Задание A: Перепишите фрагмент исходного текста, который начинается со слов "Мы вышли вместе" и заканчивается словами "покончит с собой...". Замените в нем "накануне" на "вчера".
Задание B: Согласно исходному тексту, какой реакции В.И. на известие о разрыве опасался Арсеньев?

Исходный текст:
=-=-=
Мы пошли, наконец, по своим комнатам спать с твердым решением завтра же высказать Плеханову наше возмущение, отказаться от журнала и уехать, оставив одну газету, а журнальный материал издавать брошюрами: дело от этого не пострадает, мол, а мы избавимся от ближайших отношений к "этому человеку".
На другой день просыпаюсь раньше обыкновенного: меня будят шаги по лестнице и голос П. Б., который стучится в комнату Арсеньева. Я слышу, как Арсеньев откликается, отворяет дверь -- слышу это и думаю про себя: хватит ли духу у Арсеньева сказать все сразу? а лучше сразу сказать, необходимо сразу, не тянуть дела. Умывшись и одевшись, вхожу к Арсеньеву, который умывается. Аксельрод сидит на кресле с несколько натянутым лицом. "Вот, NN, -- обращается ко мне Арсеньев, -- я сказал П. Б. о нашем решении ехать в Россию, о нашем убеждении, что так вести дело нельзя". Я вполне присоединяюсь, конечно, и поддерживаю Арсеньева. Аксельроду мы, не стесняясь, рассказываем все, настолько не стесняясь, что Арсеньев даже говорит, что мы подозреваем, что Плеханов считает нас Streber'ами. Аксельрод вообще полусочувствует нам, горько качая головой и являя вид до последней степени расстроенный, растерянный, смущенный, но тут энергично протестует и кричит, что это-то уж неправда, что у Плеханова есть разные недостатки, но этого-то нет, что тут уже не он несправедлив к нам, а мы -- к нему, что до сих пор он готов был сказать Плеханову: "видишь, что ты наделал -- расхлебывай сам, я умываю руки", а теперь он не решается, ибо видит и у нас несправедливое отношение. Его уверения, конечно, произвели на нас мало впечатления, и бедный П. Б. имел совсем жалкий вид, убеждаясь, что наше решение -- твердо.
Мы вышли вместе и пошли предупреждать В.И. Надо было ждать, что она примет известие о "разрыве" (ведь дело принимало именно вид разрыва) особенно тяжело. Я боюсь даже -- говорил накануне Арсеньев -- совершенно серьезно боюсь, что она покончит с собой...
=-=-=
Записи набора данных:
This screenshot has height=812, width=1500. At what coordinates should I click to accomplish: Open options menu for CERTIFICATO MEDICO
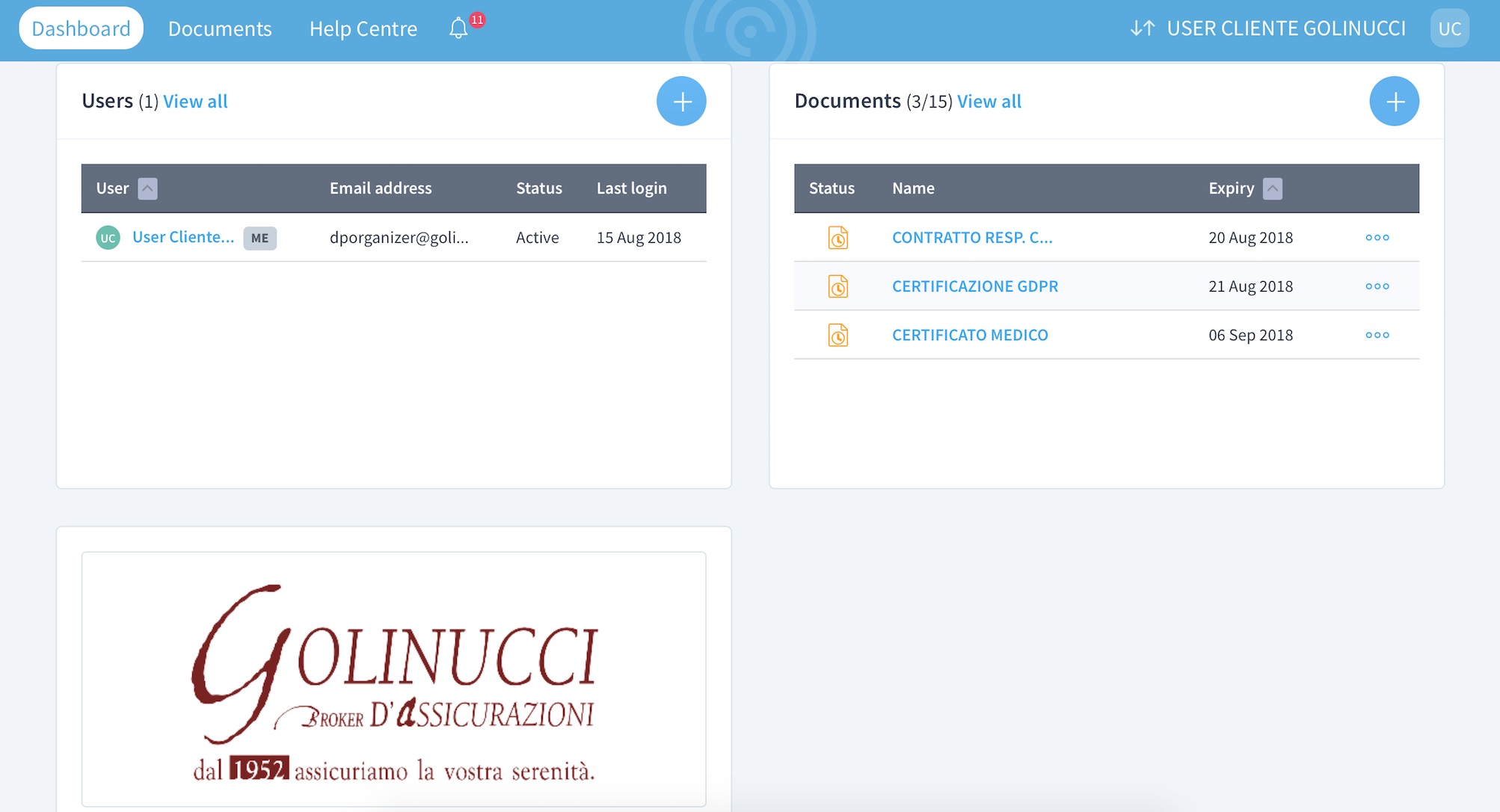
=-=-=
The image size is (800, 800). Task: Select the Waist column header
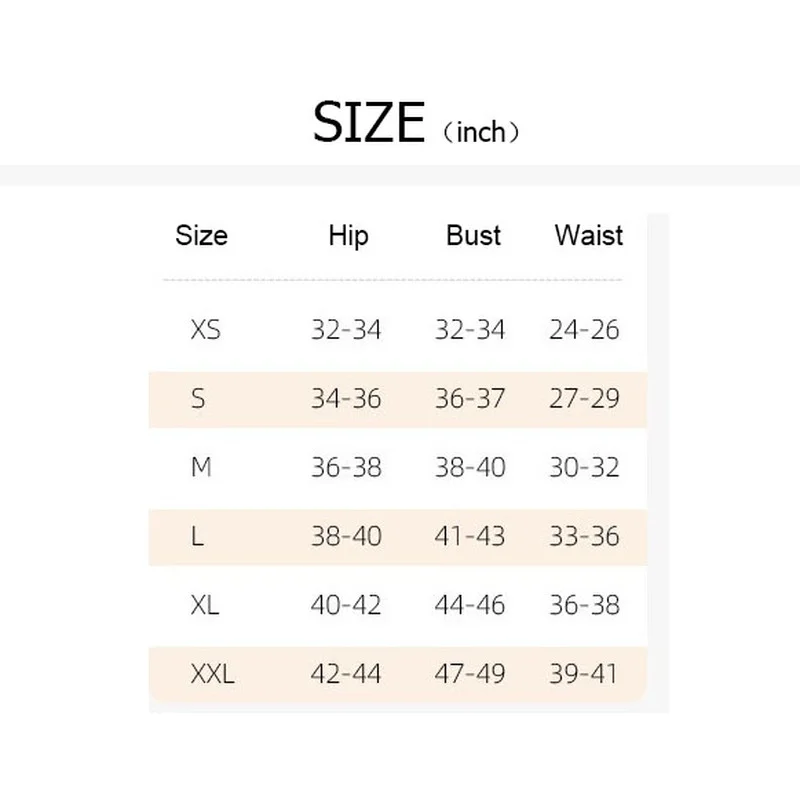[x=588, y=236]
=-=-=
Письменный ответ A:
Мы вышли вместе и пошли предупреждать В.И. Надо было ждать, что она примет известие о "разрыве" (ведь дело принимало именно вид разрыва) особенно тяжело. Я боюсь даже -- говорил вчера Арсеньев -- совершенно серьезно боюсь, что она покончит с собой...

Письменный ответ B: Он боялся, что она покончит с собой.